EXERCISE |
Give back the line in the listing below that contains "Open the workspace breadcrumb segment" and all remaining lines, retyped exactly, through the last line.

DATA EXTRACTS |

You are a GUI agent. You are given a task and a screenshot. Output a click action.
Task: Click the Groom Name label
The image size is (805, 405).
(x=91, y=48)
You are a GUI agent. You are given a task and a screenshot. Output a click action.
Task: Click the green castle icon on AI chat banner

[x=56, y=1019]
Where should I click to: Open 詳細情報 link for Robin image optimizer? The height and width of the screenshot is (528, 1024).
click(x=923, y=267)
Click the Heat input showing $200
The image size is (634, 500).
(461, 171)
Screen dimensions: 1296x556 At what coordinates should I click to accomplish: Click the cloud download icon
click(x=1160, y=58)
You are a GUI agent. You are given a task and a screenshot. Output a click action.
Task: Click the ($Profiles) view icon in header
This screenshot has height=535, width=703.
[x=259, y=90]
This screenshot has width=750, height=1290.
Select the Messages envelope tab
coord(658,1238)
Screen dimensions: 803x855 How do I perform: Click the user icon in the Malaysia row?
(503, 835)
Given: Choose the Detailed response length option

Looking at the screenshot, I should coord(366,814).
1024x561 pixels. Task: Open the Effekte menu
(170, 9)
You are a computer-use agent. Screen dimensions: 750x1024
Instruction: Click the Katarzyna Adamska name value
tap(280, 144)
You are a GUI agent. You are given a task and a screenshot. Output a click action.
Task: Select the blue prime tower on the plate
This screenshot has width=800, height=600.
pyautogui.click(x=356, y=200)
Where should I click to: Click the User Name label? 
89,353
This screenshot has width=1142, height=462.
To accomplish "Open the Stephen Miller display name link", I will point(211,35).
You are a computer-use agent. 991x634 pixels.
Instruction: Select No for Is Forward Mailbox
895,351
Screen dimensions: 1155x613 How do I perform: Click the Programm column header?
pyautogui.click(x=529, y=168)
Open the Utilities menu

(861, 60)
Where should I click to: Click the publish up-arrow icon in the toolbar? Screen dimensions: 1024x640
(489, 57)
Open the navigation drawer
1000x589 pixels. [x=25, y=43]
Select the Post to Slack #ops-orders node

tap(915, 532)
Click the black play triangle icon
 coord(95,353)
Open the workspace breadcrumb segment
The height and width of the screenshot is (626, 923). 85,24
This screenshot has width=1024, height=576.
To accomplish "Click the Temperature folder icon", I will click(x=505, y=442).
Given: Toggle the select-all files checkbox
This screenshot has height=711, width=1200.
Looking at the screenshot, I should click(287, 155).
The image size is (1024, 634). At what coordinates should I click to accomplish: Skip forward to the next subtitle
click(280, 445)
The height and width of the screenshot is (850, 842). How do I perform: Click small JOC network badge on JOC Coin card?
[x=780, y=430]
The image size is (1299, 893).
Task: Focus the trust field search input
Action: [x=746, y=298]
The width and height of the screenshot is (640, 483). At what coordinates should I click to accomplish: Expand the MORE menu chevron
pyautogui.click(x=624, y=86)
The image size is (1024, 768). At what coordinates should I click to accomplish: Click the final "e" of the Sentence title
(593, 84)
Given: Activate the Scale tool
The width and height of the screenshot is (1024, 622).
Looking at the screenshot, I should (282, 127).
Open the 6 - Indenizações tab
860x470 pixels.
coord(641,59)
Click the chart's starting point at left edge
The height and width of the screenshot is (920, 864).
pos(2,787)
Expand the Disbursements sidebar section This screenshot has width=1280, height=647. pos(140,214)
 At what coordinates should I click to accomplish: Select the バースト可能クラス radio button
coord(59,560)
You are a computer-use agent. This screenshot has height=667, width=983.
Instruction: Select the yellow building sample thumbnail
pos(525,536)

WRITTEN RESPONSE |
Open the workspace breadcrumb segment
The height and width of the screenshot is (626, 923). 85,24
This screenshot has width=1024, height=576.
To accomplish "Click the Temperature folder icon", I will click(x=505, y=442).
Given: Toggle the select-all files checkbox
This screenshot has height=711, width=1200.
Looking at the screenshot, I should click(287, 155).
The image size is (1024, 634). At what coordinates should I click to accomplish: Skip forward to the next subtitle
click(280, 445)
The height and width of the screenshot is (850, 842). How do I perform: Click small JOC network badge on JOC Coin card?
[x=780, y=430]
The image size is (1299, 893).
Task: Focus the trust field search input
Action: [x=746, y=298]
The width and height of the screenshot is (640, 483). At what coordinates should I click to accomplish: Expand the MORE menu chevron
pyautogui.click(x=624, y=86)
The image size is (1024, 768). At what coordinates should I click to accomplish: Click the final "e" of the Sentence title
(593, 84)
Given: Activate the Scale tool
The width and height of the screenshot is (1024, 622).
Looking at the screenshot, I should (282, 127).
Open the 6 - Indenizações tab
860x470 pixels.
coord(641,59)
Click the chart's starting point at left edge
The height and width of the screenshot is (920, 864).
pos(2,787)
Expand the Disbursements sidebar section This screenshot has width=1280, height=647. pos(140,214)
 At what coordinates should I click to accomplish: Select the バースト可能クラス radio button
coord(59,560)
You are a computer-use agent. This screenshot has height=667, width=983.
Instruction: Select the yellow building sample thumbnail
pos(525,536)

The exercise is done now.